• Problem to work on
The following data has a line with "Click the Wind Speed (knots) colorbar label" and a line with "Given: Open console settings gear in top bar". Write out exactly those lines and all the lines between them.

• Source data
........

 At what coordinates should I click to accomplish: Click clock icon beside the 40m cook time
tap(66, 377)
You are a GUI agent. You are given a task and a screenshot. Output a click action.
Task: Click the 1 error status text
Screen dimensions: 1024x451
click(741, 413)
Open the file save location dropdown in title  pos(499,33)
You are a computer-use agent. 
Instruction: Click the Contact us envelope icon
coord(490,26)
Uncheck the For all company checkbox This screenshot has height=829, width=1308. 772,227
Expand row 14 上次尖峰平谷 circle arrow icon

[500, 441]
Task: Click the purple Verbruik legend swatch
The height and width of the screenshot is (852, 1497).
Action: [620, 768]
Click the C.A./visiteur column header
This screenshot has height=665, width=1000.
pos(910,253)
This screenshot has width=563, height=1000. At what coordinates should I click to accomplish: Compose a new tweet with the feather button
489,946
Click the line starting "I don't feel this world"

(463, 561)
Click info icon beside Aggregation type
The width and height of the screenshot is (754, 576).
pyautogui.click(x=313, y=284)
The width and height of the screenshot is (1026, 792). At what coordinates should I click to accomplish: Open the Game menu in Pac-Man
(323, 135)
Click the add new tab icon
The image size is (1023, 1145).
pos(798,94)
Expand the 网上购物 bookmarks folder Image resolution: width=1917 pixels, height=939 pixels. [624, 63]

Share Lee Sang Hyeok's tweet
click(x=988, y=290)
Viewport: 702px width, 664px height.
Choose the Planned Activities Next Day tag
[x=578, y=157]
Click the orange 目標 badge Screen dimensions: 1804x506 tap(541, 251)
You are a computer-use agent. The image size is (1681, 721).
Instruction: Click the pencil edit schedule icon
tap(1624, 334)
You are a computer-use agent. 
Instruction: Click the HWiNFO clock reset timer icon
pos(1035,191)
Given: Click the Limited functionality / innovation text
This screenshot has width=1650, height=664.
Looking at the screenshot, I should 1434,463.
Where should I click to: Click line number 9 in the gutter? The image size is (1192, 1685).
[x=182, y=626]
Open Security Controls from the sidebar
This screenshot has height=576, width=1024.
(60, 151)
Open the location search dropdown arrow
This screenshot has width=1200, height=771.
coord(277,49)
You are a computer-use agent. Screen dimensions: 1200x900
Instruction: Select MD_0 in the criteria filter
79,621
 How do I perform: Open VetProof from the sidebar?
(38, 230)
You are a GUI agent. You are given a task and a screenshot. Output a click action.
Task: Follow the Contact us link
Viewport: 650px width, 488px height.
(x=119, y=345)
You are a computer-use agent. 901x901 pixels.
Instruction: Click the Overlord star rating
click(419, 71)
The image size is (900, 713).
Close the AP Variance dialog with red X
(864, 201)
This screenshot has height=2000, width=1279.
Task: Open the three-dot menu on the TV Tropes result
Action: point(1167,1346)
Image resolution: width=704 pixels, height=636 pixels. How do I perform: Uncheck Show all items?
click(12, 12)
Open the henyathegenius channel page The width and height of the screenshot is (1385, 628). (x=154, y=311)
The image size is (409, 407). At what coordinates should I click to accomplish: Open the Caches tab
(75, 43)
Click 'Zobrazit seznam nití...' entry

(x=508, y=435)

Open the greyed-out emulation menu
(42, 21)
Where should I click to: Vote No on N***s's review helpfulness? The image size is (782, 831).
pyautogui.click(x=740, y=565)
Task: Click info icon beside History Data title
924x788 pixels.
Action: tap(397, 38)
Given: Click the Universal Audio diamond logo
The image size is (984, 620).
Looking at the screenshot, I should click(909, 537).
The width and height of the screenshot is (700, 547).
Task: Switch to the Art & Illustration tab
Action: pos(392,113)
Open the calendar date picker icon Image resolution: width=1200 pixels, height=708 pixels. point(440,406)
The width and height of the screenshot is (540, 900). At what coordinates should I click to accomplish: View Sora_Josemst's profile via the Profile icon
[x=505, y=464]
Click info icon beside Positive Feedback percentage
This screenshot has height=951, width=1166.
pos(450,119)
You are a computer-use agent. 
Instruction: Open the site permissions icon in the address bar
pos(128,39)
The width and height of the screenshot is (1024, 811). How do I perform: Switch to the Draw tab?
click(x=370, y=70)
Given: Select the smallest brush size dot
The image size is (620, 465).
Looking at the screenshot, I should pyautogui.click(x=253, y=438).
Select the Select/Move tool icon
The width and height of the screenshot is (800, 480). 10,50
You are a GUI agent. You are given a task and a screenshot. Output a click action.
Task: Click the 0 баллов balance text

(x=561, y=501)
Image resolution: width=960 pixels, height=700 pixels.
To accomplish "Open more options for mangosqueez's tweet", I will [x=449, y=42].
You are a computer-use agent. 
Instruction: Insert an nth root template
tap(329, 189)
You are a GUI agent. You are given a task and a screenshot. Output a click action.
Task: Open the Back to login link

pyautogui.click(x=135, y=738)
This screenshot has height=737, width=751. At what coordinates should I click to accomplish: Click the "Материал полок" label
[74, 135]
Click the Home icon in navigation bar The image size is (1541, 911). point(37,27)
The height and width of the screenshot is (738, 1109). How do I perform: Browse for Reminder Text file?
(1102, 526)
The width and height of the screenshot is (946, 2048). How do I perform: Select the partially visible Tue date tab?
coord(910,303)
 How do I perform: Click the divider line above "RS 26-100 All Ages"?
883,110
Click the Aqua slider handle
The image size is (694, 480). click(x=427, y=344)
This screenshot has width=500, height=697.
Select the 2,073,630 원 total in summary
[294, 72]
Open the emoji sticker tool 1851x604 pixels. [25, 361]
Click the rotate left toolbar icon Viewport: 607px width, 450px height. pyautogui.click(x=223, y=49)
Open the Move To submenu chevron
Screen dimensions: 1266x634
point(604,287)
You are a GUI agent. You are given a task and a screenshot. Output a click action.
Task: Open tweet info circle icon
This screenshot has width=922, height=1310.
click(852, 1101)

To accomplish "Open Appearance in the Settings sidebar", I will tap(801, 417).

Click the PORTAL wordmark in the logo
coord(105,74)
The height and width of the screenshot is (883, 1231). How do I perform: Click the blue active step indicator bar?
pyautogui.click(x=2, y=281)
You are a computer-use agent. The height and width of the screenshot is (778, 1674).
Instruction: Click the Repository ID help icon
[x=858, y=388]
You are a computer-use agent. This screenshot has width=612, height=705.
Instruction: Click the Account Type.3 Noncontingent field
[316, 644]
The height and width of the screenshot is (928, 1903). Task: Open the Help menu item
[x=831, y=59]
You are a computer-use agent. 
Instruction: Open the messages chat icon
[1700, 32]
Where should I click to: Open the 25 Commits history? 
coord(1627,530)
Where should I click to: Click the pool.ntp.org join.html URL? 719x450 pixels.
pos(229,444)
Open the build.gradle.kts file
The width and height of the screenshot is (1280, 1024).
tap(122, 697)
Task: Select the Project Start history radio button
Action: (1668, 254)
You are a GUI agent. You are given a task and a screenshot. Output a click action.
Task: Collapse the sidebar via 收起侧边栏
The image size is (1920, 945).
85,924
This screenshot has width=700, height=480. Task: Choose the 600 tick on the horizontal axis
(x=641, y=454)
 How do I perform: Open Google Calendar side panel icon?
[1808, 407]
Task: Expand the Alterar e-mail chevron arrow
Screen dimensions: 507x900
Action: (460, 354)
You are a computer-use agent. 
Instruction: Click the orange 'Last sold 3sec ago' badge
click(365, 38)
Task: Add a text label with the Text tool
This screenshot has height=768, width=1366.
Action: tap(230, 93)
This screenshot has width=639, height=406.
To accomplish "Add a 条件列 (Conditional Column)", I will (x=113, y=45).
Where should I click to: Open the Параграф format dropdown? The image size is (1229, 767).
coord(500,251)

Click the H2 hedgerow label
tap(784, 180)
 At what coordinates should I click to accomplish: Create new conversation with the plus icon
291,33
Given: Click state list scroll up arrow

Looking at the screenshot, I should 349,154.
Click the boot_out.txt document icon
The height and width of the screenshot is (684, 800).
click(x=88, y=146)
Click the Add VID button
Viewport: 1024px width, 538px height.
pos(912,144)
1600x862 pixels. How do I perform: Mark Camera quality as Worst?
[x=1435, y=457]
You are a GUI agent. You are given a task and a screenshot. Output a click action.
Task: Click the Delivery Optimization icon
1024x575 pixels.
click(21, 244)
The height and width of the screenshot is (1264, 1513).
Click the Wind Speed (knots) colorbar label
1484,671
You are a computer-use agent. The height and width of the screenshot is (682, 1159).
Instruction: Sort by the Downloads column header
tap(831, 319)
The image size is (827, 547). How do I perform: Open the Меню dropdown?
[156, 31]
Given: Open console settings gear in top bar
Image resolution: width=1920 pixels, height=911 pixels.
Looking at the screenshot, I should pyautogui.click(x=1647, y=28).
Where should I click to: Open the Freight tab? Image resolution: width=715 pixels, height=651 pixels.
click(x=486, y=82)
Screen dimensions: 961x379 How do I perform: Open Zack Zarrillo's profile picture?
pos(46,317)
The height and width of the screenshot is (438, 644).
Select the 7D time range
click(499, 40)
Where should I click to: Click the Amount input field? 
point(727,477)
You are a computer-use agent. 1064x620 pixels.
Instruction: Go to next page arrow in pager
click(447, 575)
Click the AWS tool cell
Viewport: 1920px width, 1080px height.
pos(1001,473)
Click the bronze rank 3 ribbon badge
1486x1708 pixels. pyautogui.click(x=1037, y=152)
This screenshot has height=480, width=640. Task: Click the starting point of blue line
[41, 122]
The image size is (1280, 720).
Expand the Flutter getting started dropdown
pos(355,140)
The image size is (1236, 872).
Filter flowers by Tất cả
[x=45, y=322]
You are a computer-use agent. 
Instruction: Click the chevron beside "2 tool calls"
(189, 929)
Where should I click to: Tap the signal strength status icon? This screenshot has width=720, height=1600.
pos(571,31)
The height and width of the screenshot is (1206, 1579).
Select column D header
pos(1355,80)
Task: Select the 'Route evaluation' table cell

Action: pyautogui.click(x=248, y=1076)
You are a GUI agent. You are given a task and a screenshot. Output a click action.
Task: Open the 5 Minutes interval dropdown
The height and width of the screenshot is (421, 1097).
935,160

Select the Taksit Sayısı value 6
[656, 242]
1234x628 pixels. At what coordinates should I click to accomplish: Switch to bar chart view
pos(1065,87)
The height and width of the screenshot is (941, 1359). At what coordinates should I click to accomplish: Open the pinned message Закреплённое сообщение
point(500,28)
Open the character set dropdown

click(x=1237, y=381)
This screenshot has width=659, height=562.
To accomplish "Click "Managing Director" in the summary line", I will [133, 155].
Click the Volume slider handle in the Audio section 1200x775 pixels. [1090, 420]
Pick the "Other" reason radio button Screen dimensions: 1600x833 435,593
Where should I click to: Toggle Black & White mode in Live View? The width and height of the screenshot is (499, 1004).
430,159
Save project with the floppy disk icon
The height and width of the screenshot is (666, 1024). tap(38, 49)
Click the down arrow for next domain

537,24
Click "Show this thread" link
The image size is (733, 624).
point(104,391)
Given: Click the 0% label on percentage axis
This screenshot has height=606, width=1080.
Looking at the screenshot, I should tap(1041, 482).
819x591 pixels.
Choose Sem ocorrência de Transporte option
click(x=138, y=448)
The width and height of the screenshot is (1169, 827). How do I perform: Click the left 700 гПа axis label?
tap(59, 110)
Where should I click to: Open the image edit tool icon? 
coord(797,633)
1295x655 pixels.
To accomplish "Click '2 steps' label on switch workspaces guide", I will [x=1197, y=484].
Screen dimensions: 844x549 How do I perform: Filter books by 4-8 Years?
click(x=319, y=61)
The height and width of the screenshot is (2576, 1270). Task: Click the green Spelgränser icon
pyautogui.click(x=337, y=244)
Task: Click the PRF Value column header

........

• Response for this exercise
Click the Wind Speed (knots) colorbar label
1484,671
You are a computer-use agent. The height and width of the screenshot is (682, 1159).
Instruction: Sort by the Downloads column header
tap(831, 319)
The image size is (827, 547). How do I perform: Open the Меню dropdown?
[156, 31]
Given: Open console settings gear in top bar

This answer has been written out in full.